### Exercise details
Return the data that follows exactly as it appears. Pictures do not belong in the copy.

Stored data:
::::::::

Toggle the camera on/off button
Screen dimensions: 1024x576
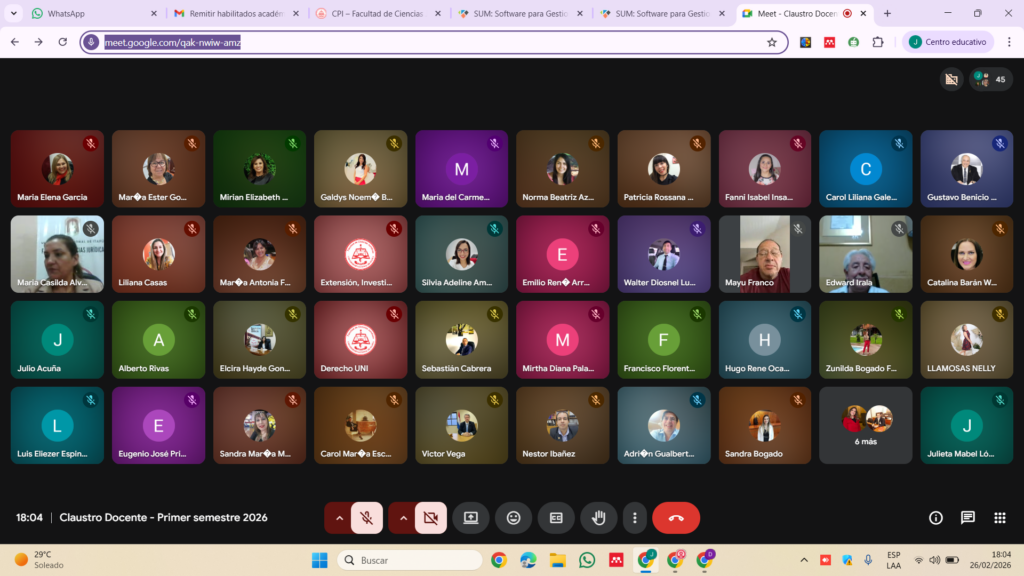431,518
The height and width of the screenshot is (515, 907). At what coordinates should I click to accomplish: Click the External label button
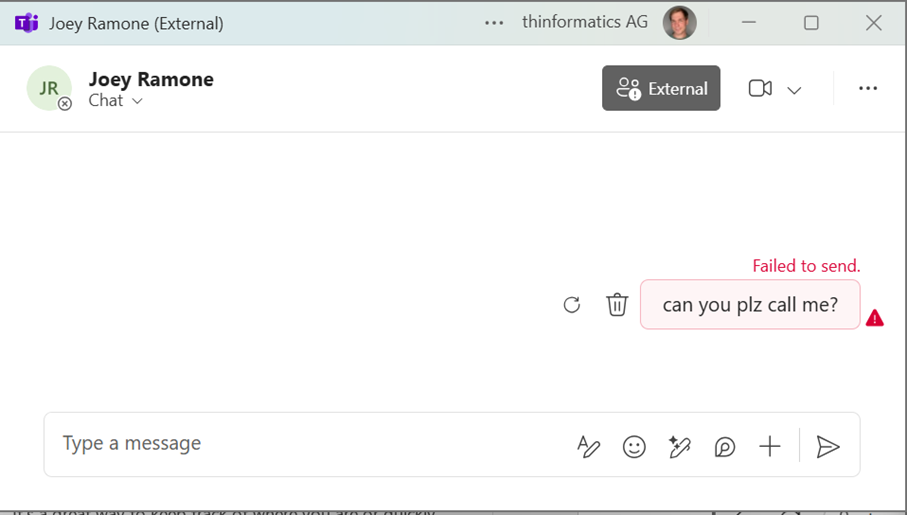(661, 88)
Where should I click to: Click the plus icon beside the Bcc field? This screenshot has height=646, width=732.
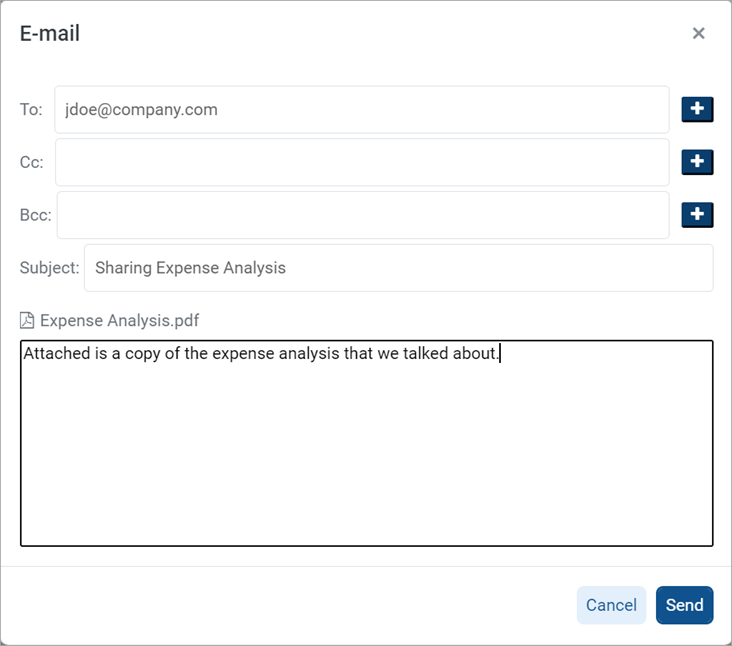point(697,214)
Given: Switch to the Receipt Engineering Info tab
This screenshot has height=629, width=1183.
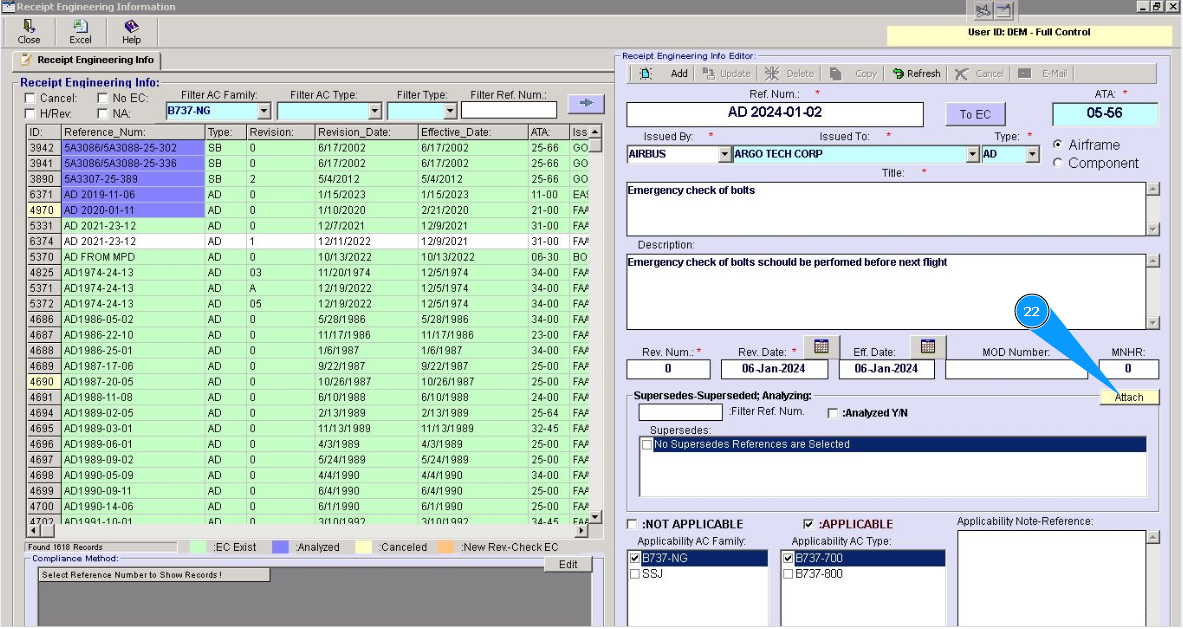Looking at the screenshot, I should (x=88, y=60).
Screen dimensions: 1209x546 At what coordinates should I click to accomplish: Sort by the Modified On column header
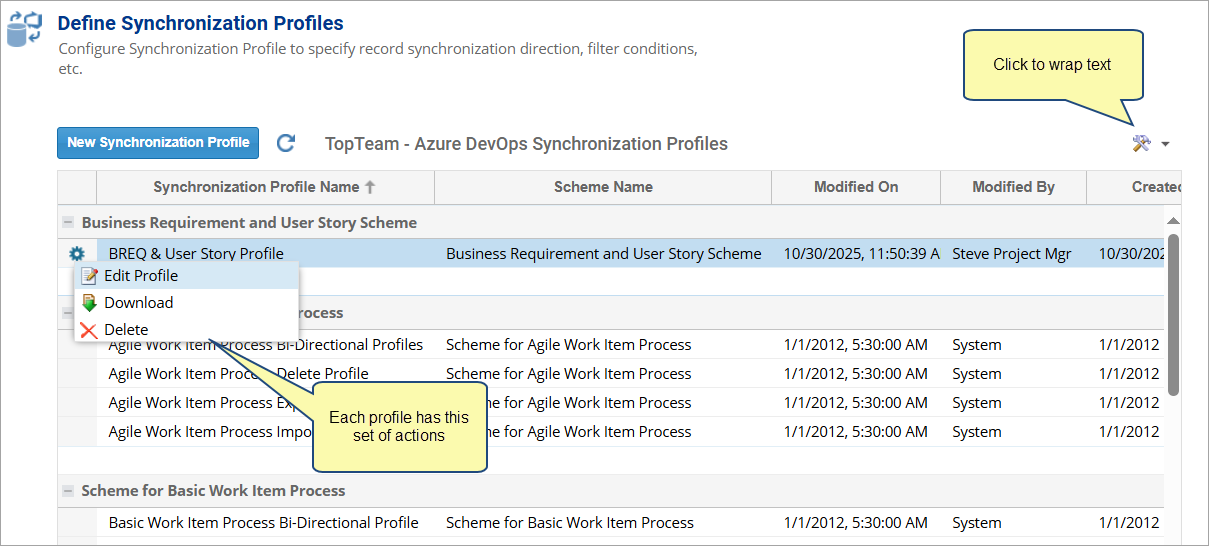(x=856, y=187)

::::::::

### Exercise result
Toggle the camera on/off button
Screen dimensions: 1024x576
431,518
The height and width of the screenshot is (515, 907). At what coordinates should I click to accomplish: Click the External label button
(661, 88)
Where should I click to: Click the plus icon beside the Bcc field? This screenshot has height=646, width=732.
point(697,214)
Given: Switch to the Receipt Engineering Info tab
This screenshot has height=629, width=1183.
Looking at the screenshot, I should (x=88, y=60).
Screen dimensions: 1209x546 At what coordinates should I click to accomplish: Sort by the Modified On column header
(x=856, y=187)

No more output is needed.